Our systems are responding too late to catch the billions held by the flood control Mafia attempting to flee the economy. Our people were punished many times over: first by defective public works, then by poor logistics networks, then by the costs of political tumult and, finally, by higher fuel prices due to a weaker peso exchange.

Government has cancelled the flood control spending program in a frantic effort to blunt rising public anger. Then President BBM began issuing rather strange market-bending orders: no price increases for staples until Christmas and reduction by 50 percent of materials for other public works projects.

We have relapsed into the old habits that screwed up our economy in the first place: putting policymaking in the hands of public relations professionals.

The flood control scandals have blossomed to include other public works projects. If we keep cancelling public spending, although this might be dictated by a failed public procurement system, this will create a large hole in overall public spending. This, in turn, will force down our economic expansion and multiply miseries for the unemployed.

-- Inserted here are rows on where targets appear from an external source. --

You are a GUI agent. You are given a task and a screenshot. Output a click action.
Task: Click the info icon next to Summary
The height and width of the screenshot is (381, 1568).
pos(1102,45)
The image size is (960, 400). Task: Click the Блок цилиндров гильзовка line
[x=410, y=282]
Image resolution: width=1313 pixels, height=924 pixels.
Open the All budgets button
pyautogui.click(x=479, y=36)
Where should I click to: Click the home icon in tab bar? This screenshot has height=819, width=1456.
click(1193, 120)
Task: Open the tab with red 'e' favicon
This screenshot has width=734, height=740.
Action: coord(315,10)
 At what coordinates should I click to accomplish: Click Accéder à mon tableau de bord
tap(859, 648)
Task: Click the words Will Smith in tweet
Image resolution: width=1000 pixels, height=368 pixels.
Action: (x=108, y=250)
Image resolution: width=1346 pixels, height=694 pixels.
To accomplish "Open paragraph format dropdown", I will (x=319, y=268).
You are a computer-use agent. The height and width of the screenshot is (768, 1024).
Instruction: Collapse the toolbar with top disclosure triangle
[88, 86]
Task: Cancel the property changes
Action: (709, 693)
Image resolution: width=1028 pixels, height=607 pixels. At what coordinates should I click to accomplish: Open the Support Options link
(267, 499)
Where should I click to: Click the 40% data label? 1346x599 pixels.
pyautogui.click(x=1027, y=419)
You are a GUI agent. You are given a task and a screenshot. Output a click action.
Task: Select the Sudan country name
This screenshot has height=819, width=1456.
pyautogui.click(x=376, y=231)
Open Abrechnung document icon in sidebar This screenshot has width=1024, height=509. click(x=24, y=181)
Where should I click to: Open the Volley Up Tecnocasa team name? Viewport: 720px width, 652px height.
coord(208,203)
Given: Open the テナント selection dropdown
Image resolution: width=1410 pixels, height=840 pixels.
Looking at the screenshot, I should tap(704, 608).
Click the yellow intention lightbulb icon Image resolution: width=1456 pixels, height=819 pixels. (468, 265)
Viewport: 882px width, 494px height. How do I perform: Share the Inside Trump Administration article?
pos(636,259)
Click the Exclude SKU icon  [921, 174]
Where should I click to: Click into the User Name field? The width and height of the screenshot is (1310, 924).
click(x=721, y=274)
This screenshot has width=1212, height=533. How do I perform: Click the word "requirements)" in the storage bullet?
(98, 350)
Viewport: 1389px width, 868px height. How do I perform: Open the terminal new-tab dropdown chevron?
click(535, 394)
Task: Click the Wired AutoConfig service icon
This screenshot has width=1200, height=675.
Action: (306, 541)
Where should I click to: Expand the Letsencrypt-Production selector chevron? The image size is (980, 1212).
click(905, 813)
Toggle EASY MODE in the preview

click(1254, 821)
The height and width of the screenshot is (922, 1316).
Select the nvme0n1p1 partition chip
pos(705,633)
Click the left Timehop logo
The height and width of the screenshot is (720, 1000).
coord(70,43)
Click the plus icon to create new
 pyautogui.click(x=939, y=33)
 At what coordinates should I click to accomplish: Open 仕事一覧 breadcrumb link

In the quiet panic of a political establishment that is, to begin with, economically semiliterate, we will end up postponing progress even more.

Our political leaders forget that rebuilding our institutions of governance is doubly more important than penalizing the looters for crimes already done. Retribution is important; nurturing sustained good governance is doubly so. Good governance is our bridge to a less traumatic future.

It is a wonder that this far into the investigations, the really big culprits have managed to keep themselves well insulated. Congress, the biggest waste of taxpayer money, has not reviewed its own budget.